A- Camões decidiu escrever a epopeia Os Lusíadas se o país não atravessasse um período de decadência económica e socio-cultural.

B- Camões decidiu escrever a epopeia Os Lusíadas porque/ visto que/ já que o país não atravessava um período de decadência económica e socio-cultural.

A é uma frase complexa com duas orações, resultantes da articulação de duas frases simples:
Camões decidiu escrever a epopeia Os Lusíadas.
O país não atravessava um período de decadência económica e socio- cultural.

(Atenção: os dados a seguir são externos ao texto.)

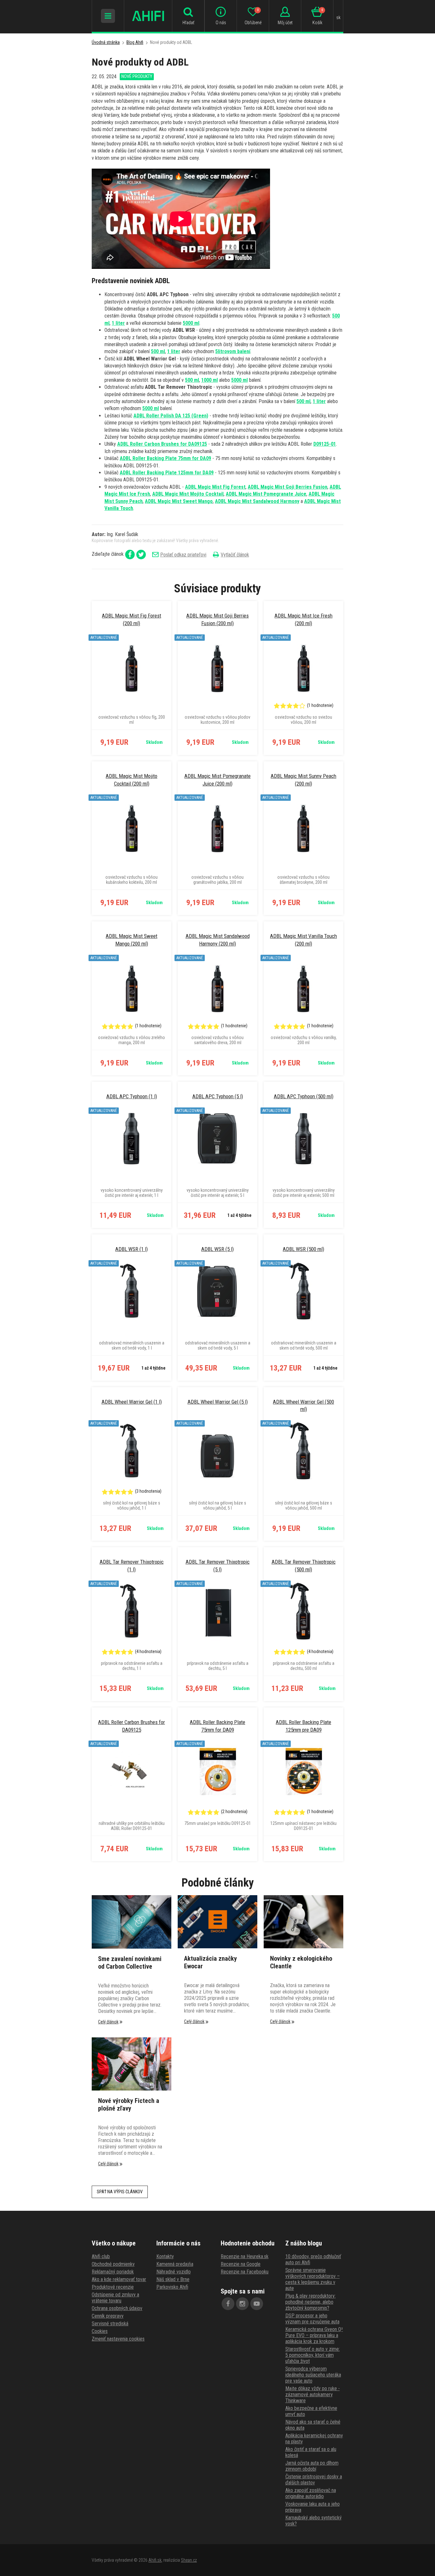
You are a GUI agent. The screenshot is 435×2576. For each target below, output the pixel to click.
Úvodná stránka (106, 42)
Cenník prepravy (108, 2316)
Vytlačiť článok (235, 555)
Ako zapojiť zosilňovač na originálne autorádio (310, 2493)
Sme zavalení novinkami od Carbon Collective (129, 1962)
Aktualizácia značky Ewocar (210, 1962)
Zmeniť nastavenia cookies (118, 2339)
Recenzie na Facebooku (244, 2272)
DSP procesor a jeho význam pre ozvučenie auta (312, 2319)
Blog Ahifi (134, 42)
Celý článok (108, 2021)
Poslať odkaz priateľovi (183, 555)
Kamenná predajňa (174, 2264)
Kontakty (165, 2256)
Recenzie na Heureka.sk (244, 2256)
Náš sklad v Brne (172, 2279)
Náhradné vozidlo (173, 2272)
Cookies (100, 2331)
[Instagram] (242, 2303)
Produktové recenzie (113, 2287)
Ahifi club (101, 2256)
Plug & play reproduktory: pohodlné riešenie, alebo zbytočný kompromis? (310, 2302)
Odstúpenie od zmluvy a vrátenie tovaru (115, 2298)
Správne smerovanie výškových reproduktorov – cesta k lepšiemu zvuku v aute (312, 2279)
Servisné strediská (110, 2324)
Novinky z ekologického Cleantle (301, 1962)
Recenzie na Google (240, 2264)
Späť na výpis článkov (120, 2191)
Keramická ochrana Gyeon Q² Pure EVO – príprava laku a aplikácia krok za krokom (314, 2335)
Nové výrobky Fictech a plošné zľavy (128, 2104)
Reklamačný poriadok (113, 2272)
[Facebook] (228, 2303)
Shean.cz (189, 2560)
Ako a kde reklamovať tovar (119, 2279)
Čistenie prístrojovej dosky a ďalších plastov (313, 2480)
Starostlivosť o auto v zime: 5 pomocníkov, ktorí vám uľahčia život (312, 2355)
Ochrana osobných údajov (117, 2308)
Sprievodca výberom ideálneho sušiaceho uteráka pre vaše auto (313, 2375)
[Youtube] (256, 2303)
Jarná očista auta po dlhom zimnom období (312, 2466)
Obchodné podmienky (113, 2264)
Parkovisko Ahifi (172, 2287)
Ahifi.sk (154, 2560)
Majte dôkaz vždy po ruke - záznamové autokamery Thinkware (312, 2394)
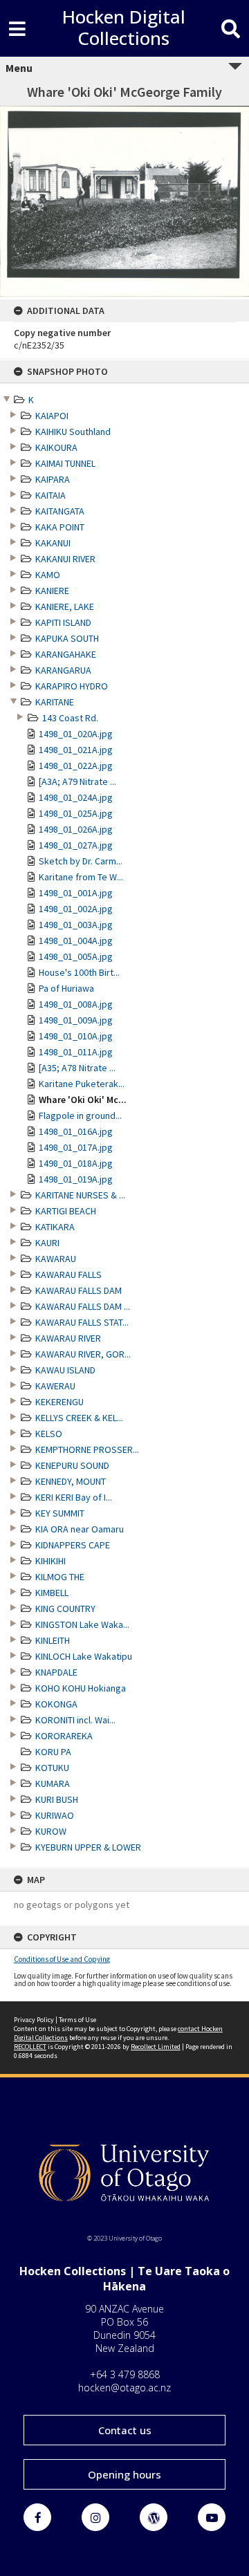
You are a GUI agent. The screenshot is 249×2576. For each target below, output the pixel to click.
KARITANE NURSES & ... (80, 1195)
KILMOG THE (59, 1576)
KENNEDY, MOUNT (70, 1481)
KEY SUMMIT (59, 1513)
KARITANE (54, 702)
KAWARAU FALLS (68, 1274)
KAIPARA (52, 479)
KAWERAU (55, 1386)
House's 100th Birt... (79, 972)
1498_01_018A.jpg (76, 1163)
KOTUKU (52, 1767)
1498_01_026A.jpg (76, 829)
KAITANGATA (59, 511)
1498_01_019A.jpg (76, 1179)
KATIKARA (55, 1227)
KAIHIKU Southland (73, 431)
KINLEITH (52, 1640)
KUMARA (52, 1783)
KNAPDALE (56, 1672)
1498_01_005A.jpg (76, 956)
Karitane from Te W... (81, 877)
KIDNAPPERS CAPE (72, 1545)
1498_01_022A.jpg (76, 765)
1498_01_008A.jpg (76, 1004)
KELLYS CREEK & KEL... (79, 1417)
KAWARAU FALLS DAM (78, 1290)
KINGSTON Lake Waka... (82, 1624)
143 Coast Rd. (70, 718)
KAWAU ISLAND (65, 1370)
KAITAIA (50, 495)
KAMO (47, 574)
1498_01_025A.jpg (76, 813)
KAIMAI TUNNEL (65, 463)
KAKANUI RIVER (65, 559)
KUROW (50, 1831)
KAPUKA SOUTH (67, 638)
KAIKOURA (56, 447)
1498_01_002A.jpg (76, 908)
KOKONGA (56, 1704)
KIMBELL (51, 1592)
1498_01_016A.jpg (76, 1131)
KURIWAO (54, 1815)
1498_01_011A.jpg (76, 1052)
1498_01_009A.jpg (76, 1020)
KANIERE (52, 590)
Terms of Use (77, 2019)
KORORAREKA (64, 1736)
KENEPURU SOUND (72, 1465)
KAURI (47, 1242)
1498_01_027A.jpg (76, 845)
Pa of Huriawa (66, 988)
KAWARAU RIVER (68, 1338)
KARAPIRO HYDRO (71, 686)
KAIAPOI (51, 415)
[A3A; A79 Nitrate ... (77, 781)
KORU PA (53, 1751)
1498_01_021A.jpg (76, 749)
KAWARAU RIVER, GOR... (83, 1354)
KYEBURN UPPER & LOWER (88, 1847)
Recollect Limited (156, 2046)
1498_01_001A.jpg (76, 893)
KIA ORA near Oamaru (79, 1529)
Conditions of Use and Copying (62, 1959)
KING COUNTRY (65, 1608)
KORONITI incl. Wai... (75, 1720)
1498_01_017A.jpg (76, 1147)
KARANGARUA (63, 670)
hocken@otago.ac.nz (124, 2387)
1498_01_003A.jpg (76, 924)
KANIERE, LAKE (64, 606)
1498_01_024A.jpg (76, 797)
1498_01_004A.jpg (76, 940)
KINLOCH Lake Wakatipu (83, 1656)
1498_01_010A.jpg (76, 1036)
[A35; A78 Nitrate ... (77, 1068)
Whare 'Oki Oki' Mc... (83, 1099)
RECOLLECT (30, 2046)
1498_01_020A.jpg (76, 734)
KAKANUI (53, 543)
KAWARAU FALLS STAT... (82, 1322)
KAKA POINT (59, 527)
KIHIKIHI (50, 1561)
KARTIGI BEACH (65, 1211)
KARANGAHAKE (65, 654)
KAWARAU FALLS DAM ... (82, 1306)
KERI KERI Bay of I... (73, 1497)
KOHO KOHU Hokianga (80, 1688)
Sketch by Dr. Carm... (80, 861)
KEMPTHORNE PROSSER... (87, 1449)
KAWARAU (55, 1258)
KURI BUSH (56, 1799)
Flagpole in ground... (80, 1115)
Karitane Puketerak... (81, 1083)
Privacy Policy (34, 2019)
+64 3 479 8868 (125, 2374)
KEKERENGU (59, 1402)
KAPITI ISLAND (63, 622)
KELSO (48, 1433)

Tem duas formas verbais conjugadas.
Se é a conjunção que relaciona as duas prposições / orações. Contudo não foi a hipótese/ possibilidade do país atravessar o período de decadência económica e socio-cultural que motivou a escrita da epopeia, essa situação é um facto tido como real. Assim, a conjunção Se não permite estabelecer uma relação lógica de sentido entre as orações, como acontece com as conjunções/ locuções conjuncionais porque/ visto que/ já que presentes em B.
A não tem coesão temporal/ modal, pois decidiu está no pretérito perfeito do indicativo e atravessasse no pretérito imperfeito do conjuntivo.
Já B, tem as duas formas verbais num tempo pretérito do modo indicativo, conseguindo a coesão temporal.

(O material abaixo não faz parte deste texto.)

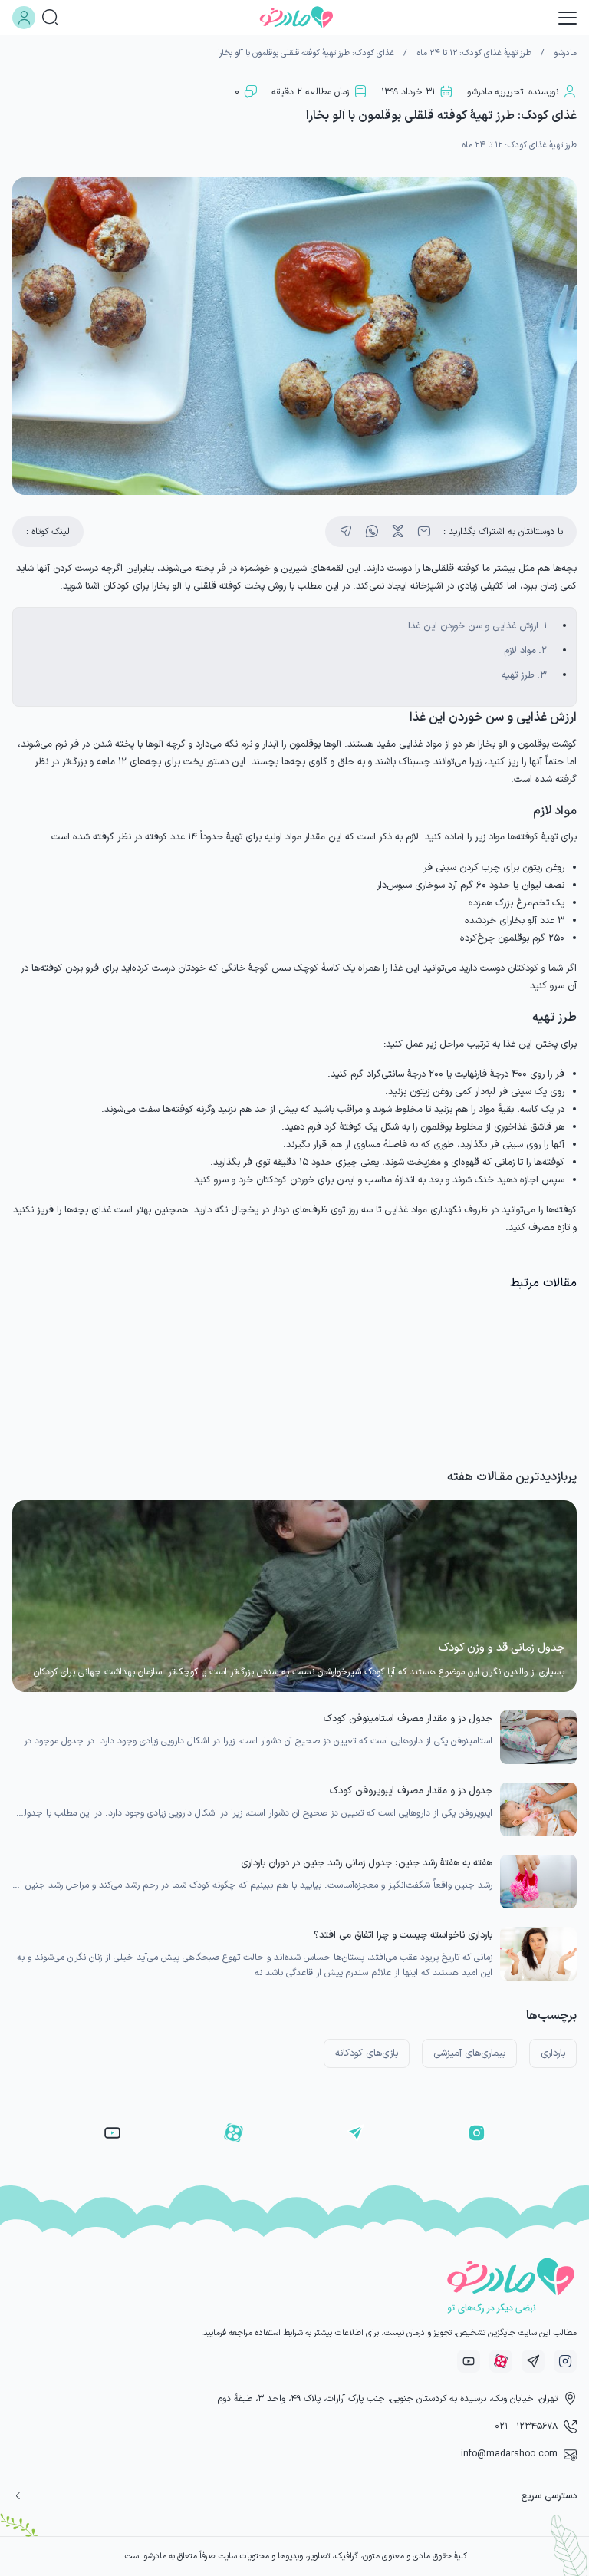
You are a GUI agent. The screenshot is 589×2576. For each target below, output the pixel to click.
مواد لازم (520, 650)
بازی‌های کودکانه (366, 2053)
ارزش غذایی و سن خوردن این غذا (473, 625)
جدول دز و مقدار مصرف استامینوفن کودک (408, 1718)
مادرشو (565, 53)
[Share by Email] (424, 532)
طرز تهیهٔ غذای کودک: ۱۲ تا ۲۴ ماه (473, 53)
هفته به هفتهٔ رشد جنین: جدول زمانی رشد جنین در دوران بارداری (366, 1862)
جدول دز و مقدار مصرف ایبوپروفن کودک (411, 1790)
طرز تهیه (518, 675)
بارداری (553, 2053)
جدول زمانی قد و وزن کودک (501, 1648)
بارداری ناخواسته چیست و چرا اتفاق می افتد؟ (403, 1935)
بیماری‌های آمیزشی (469, 2053)
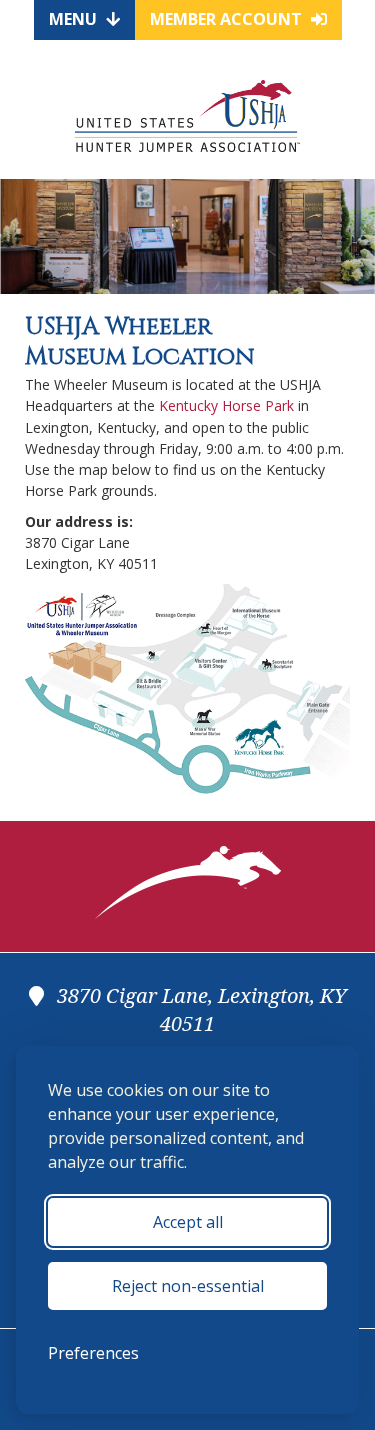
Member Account (228, 19)
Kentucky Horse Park (226, 405)
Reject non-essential (188, 1286)
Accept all (188, 1222)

As orações iniciadas pela conjunção/ locução não frases de sentido completo, precisando da outra oração para o concretizar. Assim as primeiras da frase são designadasde subordinantes, as segundas, subordinadas.

Exercícios de treino
....................................................................................................................................................

Delimita as orações que constituem cada uma das frases complexas que se seguem.
Posteriormente procede à sua classificação.

1- Não sei se as reflexões do poeta assumem mais o contorno de críticas ou de conselhos dirigidos aos portugueses.
2- Há nelas uma exortação ao patriotismo persistente que nos impressiona.
3- Como é um verdadeiro poeta humanista, valoriza as capaciades do Homem, embora reconheça a fragilidade e efemeridade da vida humana.
4- Consegue mitificar o povo lusitano não só por comparação com o modelo de herói antigo mas também pela superlativização do seu valor que faz submeter os deuses à vontade humana.
5- Mal chegam a Moçambique, Baco consegue convencer o régulo de que os portugueses vêm para subjugar o seu povo.
6- A vida dos nautas lusitanos foi tão incerta no mar como na terra.
7- Para chegar à Índia, o “ bicho da terra tão pequeno” ora teve de aceitar os desígnios do “ Céu sereno”, ora se viu na obrigação de respeitar a força da natureza.
8- A dimensão heróica exemplar do povo lusíada intensifica-se, quando se reconhece a pequenez humana.
9- Os portugueses sempre mostraram determinação, persistência e coragem, por conseguinte tornaram-se de tal forma grandes que conseguiram feitos incompraváveis.
10- Houve, porém, quem não aceitasse e se opusesse às motivações e consequências da aventura marítima.
11- O velho do Restelo considerava que a empresa ultramarina era um negócio magro de despesa de fazendas e de destruição de famílias.
12- Enquanto os navegadores levavam a tristeza da separação, mas mantinham a esperança do regresso, os parentes, amigos e muitos dos que ficaram choravam já a sua ausência.
13- Ainda que seja um exercício crítico, como convinha a um escritor humanista, é a voz da consciência perante os riscos da aventura e a insatisfação do espírito humano.
14- O velho do Restelo não é uma personagem histórica, logo é um símbolo que representa a posição política dos que pretendem apenas a confirmação e fixação dos territórios já conquistados.
15- Caso não deixe também de simbolizar o tradicional medo do desconhecido e a habitual hesitação perante a novidade, Camões terá desejado que este velho contribuísse para a glorificação/ mitificação de um herói com convicções e ieias próprias.